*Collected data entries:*
↓

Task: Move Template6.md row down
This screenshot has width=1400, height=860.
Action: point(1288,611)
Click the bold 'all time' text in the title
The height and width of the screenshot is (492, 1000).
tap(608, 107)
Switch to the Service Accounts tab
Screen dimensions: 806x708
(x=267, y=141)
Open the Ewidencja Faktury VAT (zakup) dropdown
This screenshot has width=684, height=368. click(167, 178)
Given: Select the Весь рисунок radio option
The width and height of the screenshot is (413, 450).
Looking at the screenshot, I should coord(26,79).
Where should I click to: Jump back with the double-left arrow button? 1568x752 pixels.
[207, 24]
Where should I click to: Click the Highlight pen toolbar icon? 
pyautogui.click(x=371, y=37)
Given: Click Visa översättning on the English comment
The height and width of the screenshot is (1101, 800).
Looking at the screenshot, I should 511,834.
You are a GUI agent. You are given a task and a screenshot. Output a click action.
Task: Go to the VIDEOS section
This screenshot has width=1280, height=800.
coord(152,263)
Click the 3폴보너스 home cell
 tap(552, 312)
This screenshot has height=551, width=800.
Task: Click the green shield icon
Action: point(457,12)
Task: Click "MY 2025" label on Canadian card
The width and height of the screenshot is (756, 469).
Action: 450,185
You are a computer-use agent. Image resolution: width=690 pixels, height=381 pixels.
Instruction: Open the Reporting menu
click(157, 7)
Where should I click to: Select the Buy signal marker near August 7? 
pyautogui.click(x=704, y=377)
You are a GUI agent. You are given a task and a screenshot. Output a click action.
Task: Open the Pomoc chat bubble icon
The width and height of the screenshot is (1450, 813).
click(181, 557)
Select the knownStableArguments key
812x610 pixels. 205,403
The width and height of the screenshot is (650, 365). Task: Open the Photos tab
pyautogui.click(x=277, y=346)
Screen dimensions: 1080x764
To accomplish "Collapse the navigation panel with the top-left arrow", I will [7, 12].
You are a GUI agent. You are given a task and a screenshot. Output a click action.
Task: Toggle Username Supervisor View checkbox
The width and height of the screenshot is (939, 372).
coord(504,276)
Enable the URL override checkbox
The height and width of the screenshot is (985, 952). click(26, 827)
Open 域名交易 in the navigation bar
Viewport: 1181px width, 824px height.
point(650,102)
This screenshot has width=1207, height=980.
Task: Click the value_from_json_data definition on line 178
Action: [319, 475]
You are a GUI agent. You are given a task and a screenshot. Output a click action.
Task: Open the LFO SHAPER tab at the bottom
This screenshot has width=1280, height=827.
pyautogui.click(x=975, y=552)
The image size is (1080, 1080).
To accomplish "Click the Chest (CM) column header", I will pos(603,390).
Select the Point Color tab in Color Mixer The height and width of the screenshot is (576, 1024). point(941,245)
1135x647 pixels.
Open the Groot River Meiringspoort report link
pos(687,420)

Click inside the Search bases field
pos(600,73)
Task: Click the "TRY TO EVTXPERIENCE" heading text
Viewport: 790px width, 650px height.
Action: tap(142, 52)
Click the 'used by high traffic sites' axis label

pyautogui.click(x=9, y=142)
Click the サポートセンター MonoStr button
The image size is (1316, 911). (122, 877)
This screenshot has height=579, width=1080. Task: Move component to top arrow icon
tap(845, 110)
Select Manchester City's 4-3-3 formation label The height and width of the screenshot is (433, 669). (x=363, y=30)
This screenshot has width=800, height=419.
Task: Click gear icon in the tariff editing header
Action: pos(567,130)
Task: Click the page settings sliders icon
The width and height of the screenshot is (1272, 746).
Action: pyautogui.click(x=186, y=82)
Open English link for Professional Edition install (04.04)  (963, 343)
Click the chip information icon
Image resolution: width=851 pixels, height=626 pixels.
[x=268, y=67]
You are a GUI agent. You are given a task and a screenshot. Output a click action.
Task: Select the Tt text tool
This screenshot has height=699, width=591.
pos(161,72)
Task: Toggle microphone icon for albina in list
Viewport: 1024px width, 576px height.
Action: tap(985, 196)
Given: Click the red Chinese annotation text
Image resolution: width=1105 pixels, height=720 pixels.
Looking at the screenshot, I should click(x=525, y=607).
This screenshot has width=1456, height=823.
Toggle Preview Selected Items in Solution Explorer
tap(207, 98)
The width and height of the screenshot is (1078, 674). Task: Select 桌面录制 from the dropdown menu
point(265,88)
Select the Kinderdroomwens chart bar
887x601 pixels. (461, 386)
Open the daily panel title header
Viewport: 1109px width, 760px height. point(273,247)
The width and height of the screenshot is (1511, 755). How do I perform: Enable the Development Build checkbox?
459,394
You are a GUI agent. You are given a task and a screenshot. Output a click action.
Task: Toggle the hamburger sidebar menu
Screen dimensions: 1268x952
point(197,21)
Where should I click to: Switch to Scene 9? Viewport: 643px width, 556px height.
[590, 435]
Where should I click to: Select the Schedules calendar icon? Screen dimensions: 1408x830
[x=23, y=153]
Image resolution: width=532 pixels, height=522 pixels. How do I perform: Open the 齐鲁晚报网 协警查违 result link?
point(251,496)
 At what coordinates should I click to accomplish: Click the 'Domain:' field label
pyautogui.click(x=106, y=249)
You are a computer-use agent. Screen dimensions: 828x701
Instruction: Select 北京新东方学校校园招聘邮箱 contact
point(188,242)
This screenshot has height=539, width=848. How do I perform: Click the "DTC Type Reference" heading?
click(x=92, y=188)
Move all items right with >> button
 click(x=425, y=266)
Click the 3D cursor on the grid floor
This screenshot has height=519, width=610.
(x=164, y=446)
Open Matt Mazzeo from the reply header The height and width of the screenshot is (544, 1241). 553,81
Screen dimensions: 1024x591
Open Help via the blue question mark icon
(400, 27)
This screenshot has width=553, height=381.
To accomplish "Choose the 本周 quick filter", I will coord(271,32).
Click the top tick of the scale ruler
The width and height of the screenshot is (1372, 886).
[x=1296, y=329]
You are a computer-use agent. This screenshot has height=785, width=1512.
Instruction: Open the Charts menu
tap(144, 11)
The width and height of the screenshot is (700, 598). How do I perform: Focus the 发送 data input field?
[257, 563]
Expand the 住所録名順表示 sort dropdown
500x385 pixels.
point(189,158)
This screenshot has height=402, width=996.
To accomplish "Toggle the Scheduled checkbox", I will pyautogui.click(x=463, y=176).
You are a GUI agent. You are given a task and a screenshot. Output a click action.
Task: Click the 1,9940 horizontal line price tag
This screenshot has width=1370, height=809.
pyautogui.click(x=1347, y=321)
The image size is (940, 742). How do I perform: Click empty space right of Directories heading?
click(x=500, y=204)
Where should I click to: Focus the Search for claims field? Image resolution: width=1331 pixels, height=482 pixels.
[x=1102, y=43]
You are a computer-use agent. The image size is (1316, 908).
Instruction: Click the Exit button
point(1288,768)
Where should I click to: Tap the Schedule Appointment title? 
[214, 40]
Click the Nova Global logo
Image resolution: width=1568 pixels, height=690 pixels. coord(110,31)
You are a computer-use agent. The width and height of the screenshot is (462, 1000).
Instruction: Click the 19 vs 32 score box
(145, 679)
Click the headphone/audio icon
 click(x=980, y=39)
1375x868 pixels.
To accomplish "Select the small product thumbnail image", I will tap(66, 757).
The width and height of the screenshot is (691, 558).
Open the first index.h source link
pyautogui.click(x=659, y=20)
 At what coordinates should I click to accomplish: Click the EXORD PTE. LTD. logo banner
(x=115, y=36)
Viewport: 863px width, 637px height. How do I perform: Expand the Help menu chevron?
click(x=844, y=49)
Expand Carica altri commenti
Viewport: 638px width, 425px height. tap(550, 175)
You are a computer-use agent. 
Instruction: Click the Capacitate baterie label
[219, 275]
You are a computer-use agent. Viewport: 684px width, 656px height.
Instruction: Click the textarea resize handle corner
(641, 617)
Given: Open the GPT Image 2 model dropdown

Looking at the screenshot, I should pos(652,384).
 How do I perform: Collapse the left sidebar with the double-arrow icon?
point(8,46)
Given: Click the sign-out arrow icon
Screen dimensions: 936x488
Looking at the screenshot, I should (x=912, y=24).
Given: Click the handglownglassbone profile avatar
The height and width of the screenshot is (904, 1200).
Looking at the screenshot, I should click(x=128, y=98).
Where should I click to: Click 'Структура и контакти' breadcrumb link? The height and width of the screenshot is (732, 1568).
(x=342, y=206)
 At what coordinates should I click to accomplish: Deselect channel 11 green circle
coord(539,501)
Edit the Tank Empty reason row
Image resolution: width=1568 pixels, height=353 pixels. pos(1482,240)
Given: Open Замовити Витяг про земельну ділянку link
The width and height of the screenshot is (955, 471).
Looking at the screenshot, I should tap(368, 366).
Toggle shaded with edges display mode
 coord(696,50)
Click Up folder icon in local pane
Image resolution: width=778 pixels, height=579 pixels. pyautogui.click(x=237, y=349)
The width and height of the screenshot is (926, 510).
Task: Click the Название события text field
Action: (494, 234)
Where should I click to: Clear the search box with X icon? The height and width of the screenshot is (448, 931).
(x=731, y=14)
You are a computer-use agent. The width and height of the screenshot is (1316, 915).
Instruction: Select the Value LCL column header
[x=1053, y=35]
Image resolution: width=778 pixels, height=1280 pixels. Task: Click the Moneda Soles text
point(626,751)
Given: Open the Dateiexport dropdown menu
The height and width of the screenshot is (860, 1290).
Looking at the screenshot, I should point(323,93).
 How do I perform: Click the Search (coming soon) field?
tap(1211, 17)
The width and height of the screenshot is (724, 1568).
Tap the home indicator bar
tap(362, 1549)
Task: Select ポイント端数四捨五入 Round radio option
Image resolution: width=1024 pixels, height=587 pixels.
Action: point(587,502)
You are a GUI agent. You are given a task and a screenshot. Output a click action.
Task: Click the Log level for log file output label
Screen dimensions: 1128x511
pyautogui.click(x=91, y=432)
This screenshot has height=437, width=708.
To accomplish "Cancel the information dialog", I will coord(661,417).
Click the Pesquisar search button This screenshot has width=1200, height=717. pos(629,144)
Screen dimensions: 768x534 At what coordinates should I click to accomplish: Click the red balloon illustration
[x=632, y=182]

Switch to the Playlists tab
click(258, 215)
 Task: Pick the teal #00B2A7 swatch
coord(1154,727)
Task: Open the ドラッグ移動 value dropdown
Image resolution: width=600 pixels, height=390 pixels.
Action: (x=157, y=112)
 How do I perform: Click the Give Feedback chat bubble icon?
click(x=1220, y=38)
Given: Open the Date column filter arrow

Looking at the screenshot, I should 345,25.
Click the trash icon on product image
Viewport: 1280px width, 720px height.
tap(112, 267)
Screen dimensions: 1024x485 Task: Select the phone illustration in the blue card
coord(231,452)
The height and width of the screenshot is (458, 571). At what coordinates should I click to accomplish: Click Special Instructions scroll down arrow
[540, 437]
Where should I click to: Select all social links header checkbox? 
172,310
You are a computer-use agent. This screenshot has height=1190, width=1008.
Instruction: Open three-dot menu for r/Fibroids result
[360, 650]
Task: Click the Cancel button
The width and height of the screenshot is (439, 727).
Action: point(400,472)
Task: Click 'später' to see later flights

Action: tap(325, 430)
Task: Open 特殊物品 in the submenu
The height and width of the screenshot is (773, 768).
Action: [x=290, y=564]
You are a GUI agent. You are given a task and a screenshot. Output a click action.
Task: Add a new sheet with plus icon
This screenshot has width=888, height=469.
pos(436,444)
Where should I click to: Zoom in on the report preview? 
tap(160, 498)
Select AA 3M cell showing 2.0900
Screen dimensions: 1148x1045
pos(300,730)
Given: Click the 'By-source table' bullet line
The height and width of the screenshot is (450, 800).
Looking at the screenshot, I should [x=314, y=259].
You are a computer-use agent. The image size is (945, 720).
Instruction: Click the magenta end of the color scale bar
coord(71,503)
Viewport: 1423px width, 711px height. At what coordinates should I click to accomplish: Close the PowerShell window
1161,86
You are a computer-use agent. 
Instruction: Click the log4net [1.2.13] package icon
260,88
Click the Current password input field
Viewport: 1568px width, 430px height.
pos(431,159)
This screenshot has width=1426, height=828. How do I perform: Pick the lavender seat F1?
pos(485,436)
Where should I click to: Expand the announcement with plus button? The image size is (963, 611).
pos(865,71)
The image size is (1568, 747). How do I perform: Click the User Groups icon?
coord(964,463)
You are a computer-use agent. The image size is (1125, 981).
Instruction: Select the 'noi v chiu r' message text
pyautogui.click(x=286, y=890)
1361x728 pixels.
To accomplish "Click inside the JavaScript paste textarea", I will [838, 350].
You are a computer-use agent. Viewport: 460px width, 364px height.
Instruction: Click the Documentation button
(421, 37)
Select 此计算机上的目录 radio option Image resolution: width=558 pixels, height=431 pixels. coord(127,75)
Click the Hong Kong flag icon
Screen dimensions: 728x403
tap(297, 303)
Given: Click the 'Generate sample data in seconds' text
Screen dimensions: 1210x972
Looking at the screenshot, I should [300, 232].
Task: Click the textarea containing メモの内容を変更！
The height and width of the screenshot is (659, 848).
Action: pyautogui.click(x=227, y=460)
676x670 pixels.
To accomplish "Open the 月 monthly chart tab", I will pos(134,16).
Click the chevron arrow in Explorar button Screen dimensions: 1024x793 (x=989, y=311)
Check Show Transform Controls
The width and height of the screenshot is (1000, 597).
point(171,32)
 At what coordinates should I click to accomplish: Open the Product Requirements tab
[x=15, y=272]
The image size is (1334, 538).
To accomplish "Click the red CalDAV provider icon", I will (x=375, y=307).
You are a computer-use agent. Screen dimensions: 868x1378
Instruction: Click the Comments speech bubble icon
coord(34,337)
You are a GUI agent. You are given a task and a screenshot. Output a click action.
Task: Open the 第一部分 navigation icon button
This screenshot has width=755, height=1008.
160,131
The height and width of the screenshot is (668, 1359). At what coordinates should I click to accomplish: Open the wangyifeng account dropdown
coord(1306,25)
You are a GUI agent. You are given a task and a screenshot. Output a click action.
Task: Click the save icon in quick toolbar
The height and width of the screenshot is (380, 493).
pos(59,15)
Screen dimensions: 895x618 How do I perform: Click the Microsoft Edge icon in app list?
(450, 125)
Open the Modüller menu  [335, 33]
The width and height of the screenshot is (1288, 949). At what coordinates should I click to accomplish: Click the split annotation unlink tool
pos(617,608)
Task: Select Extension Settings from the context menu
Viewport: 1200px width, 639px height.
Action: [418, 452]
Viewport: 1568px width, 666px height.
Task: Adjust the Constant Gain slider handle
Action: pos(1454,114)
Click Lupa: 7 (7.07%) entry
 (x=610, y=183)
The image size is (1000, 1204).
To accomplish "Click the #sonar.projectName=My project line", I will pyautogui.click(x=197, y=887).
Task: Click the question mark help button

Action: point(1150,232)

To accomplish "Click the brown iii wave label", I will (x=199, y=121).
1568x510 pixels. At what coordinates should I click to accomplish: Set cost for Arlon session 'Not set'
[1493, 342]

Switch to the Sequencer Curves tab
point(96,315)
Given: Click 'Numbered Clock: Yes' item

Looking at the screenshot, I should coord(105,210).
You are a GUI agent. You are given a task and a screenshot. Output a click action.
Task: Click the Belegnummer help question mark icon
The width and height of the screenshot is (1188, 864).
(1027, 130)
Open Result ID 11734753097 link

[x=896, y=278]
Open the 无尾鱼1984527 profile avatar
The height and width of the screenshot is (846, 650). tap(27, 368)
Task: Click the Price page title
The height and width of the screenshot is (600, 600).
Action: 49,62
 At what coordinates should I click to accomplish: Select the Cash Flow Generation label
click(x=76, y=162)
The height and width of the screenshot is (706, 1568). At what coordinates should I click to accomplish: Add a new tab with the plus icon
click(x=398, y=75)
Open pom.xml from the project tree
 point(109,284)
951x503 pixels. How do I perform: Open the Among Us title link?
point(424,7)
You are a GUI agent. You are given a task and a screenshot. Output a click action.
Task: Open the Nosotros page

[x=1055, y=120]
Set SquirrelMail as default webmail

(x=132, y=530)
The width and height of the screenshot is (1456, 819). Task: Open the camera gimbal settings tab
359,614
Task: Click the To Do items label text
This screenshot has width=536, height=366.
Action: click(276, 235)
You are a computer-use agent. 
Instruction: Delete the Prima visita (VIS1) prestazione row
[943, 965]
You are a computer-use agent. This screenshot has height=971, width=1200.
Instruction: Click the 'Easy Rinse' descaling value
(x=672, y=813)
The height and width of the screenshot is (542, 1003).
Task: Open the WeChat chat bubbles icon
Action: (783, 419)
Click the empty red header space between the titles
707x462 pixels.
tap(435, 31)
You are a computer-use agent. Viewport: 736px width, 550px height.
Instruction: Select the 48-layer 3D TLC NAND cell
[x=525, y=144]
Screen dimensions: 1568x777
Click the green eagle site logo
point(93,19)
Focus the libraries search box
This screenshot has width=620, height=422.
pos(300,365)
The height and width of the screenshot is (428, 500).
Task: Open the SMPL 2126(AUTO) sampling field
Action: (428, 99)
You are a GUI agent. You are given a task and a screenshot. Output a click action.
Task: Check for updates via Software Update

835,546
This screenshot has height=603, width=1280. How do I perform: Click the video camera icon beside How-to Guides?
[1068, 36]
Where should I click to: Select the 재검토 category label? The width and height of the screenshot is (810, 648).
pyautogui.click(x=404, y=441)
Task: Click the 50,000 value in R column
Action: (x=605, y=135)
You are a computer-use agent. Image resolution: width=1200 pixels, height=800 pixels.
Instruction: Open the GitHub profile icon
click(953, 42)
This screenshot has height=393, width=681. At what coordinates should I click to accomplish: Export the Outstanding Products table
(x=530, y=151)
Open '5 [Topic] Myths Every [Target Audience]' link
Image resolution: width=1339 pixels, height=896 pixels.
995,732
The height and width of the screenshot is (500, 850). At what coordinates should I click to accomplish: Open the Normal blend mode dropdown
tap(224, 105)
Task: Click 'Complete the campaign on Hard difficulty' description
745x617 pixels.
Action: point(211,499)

↑

*Problem to work on:*
Would you print exactly the lines from the first line of the entries above through the line that has "Switch to the Service Accounts tab", both included, and stop there?

*Result of the exercise:*
Task: Move Template6.md row down
This screenshot has width=1400, height=860.
Action: point(1288,611)
Click the bold 'all time' text in the title
The height and width of the screenshot is (492, 1000).
tap(608, 107)
Switch to the Service Accounts tab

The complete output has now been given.